The basics of poker are easy enough to teach to a computer program. The sequence of the game (the Texas Hold’em variety most people are referring to when they discuss poker) is straightforward. The rules are not complex. And poker hand rankings determining which collections of cards are most valuable can be broken down mathematically. Human players already learn this math, so as to be able to understand how likely it is that they piece together any given hand. A computer program can be fed the same math such that it becomes capable of playing a mathematically-driven, logical game of poker — and possibly even winning some games.

But those are just the basics. What has made poker uniquely challenging for AI — what makes it so distinctly human — is the betting, bluffing, deception, and mental trickery that takes place while cards are dealt and bets are made. While there is math to poker, players cannot be counted on to act according to raw math, nor even to make the decisions most logical for themselves. The best players are practiced at acting as if they have strong cards when they do not, and vice versa. These are not typical things that one tries to teach an AI how to navigate.

This is why it was a fairly big deal when an AI program called Libratus managed to defeat skilled human poker players some time ago — and an even bigger deal when the AI’s successor, Pluribus, beat a large pool of professionals in a complex, multiplayer game. This poker AI bested 15 skilled human opponents over a 12-day span consisting of over 10,000 hands played.

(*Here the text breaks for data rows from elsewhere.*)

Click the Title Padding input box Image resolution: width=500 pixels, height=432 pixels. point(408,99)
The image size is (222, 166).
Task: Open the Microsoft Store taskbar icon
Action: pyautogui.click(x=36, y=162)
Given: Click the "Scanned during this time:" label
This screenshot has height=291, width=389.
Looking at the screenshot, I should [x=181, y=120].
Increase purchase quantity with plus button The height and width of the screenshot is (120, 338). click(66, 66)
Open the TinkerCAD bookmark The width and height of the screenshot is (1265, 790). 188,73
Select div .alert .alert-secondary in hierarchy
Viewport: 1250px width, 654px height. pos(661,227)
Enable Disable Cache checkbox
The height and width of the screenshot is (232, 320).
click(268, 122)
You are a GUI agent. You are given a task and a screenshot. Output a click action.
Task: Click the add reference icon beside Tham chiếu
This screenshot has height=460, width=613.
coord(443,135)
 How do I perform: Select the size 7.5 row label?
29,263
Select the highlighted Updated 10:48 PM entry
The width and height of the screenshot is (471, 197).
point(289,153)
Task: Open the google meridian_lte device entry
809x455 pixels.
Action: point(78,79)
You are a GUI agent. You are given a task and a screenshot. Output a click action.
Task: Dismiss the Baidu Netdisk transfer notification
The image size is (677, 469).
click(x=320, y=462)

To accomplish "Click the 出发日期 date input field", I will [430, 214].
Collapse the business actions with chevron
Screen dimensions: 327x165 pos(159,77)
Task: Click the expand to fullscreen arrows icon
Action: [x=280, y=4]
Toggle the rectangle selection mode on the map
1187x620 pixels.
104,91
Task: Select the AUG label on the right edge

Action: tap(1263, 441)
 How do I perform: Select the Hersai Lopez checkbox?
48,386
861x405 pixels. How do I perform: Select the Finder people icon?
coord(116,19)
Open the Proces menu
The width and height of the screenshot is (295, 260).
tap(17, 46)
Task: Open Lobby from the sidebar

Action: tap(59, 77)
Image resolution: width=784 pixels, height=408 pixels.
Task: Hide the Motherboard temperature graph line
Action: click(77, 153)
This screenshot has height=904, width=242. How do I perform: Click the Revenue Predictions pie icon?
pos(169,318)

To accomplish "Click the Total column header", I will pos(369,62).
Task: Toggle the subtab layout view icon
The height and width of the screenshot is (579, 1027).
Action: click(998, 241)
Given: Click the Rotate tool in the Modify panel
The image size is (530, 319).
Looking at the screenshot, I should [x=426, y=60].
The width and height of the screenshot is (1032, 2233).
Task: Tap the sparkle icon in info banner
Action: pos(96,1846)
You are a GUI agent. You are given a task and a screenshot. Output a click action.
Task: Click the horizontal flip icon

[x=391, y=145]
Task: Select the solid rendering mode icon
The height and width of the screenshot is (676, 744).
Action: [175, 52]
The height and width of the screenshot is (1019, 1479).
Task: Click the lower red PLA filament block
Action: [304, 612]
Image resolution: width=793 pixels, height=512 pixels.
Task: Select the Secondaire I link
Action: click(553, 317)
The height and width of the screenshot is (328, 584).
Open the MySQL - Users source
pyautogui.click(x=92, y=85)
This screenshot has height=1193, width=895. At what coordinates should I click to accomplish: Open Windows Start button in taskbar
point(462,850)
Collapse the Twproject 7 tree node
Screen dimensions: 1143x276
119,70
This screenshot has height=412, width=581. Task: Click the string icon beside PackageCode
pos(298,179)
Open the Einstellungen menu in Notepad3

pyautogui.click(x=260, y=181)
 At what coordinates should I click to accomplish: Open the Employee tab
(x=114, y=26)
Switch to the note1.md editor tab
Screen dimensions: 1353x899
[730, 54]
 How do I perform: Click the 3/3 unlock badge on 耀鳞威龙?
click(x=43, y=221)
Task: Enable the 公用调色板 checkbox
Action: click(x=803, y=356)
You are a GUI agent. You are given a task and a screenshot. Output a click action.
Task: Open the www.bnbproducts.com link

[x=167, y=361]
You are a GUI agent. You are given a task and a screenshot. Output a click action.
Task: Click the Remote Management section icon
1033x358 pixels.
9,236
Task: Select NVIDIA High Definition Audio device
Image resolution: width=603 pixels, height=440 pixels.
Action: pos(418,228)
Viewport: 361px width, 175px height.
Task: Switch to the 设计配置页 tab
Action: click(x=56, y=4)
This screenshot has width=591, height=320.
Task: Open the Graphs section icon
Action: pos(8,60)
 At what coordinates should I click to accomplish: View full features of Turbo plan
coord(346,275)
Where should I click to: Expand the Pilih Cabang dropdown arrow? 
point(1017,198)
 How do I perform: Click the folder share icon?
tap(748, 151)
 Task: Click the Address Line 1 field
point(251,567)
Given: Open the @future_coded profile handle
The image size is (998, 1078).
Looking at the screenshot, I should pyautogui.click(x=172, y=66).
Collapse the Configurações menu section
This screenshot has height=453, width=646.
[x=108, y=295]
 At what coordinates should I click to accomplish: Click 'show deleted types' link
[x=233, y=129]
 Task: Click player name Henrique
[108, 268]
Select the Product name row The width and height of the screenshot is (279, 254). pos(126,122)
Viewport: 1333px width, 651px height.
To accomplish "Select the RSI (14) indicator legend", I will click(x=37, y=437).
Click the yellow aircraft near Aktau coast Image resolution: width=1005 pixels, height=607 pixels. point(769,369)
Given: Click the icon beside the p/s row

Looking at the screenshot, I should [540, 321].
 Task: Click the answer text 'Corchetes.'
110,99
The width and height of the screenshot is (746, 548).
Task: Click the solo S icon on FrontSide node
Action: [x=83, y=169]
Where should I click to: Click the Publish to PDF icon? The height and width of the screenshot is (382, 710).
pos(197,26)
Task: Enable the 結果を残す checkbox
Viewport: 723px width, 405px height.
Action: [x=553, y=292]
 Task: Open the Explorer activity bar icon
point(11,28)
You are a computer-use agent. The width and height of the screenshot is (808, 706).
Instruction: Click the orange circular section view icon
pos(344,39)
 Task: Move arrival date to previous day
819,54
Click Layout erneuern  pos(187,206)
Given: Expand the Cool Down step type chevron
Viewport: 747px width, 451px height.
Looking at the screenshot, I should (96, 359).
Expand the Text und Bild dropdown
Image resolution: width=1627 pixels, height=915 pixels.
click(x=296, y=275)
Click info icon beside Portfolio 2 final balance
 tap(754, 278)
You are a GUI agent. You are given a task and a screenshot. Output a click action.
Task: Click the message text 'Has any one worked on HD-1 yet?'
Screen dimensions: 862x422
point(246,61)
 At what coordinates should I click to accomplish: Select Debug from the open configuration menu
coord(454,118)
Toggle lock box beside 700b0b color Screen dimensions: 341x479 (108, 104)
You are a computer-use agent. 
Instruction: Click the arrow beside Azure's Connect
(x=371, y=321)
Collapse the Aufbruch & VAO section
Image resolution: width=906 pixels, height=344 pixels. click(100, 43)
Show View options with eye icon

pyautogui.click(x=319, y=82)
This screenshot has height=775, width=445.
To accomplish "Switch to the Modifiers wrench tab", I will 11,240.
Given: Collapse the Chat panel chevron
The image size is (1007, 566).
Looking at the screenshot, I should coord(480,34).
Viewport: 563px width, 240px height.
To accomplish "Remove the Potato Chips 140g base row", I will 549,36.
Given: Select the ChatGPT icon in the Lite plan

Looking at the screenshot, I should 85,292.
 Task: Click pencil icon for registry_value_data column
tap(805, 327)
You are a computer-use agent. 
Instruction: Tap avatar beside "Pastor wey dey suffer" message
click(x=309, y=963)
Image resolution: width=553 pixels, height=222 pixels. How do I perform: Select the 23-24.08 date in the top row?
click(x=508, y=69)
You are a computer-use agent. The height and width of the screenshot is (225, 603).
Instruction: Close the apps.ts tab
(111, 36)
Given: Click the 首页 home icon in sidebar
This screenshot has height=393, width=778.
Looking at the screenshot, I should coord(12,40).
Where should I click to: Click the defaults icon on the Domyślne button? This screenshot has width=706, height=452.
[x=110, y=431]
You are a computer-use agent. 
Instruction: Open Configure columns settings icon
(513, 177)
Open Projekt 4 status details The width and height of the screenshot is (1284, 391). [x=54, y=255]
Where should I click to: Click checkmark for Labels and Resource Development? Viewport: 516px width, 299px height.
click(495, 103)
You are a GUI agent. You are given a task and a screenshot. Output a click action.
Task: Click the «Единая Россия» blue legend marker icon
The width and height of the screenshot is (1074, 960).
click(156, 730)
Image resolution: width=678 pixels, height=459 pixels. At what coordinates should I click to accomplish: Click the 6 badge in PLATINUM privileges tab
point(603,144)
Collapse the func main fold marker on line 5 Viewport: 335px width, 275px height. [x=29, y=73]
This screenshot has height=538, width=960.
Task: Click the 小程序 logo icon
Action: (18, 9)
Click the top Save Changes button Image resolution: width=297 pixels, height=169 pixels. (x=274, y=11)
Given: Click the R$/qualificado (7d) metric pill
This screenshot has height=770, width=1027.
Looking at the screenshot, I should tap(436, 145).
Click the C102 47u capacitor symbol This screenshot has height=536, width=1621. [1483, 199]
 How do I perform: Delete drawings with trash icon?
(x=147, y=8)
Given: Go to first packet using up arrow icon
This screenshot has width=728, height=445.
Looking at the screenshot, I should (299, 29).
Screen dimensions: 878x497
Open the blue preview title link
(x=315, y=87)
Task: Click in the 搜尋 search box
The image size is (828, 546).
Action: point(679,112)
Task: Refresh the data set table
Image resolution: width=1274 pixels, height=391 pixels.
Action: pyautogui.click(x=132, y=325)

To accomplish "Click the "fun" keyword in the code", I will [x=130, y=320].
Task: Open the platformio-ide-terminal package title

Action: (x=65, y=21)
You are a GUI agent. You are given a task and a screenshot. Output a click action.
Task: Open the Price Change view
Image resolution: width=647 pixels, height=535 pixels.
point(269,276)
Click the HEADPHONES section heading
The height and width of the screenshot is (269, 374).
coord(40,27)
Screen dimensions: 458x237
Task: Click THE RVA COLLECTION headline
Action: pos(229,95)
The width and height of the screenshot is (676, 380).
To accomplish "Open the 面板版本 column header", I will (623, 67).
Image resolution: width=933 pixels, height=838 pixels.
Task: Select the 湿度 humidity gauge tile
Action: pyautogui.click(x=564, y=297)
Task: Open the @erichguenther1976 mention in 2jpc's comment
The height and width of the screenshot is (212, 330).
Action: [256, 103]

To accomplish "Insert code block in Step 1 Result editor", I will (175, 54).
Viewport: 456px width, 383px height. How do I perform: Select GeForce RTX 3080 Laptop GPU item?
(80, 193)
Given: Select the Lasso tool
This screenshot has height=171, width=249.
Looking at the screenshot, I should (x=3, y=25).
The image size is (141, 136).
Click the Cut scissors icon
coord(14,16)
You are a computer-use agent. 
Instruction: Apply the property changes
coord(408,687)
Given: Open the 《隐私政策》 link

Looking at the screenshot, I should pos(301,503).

It was a feat some had considered to be impossible given the added complexity of playing multiple opponents at once. And Pluribus pulled it off using significantly fewer CPUs — and making many more decisions — than Libratus.

This is a very fun triumph in AI to read about, and one of the more interesting milestones cleared by technology in recent years. But it was also a development that could help fuel advancements in robotics. We’ve mentioned when looking at APIs for robotics, the relevant software is still in its infancy, and there are countless advancements to be made — including in how robotic systems assess complex situations and make appropriate decisions toward their ultimate objectives.

How specifically Pluribus or its underlying tech can be applied depends on the specific robotics at hand and what objectives they’re meant to solve. But each time we see a meaningful advance in artificial intelligence capability there is a possibility that it will double as the foundation for improved robotic systems. That makes even seemingly playful news like that of an AI beating human poker players well worth keeping an eye on.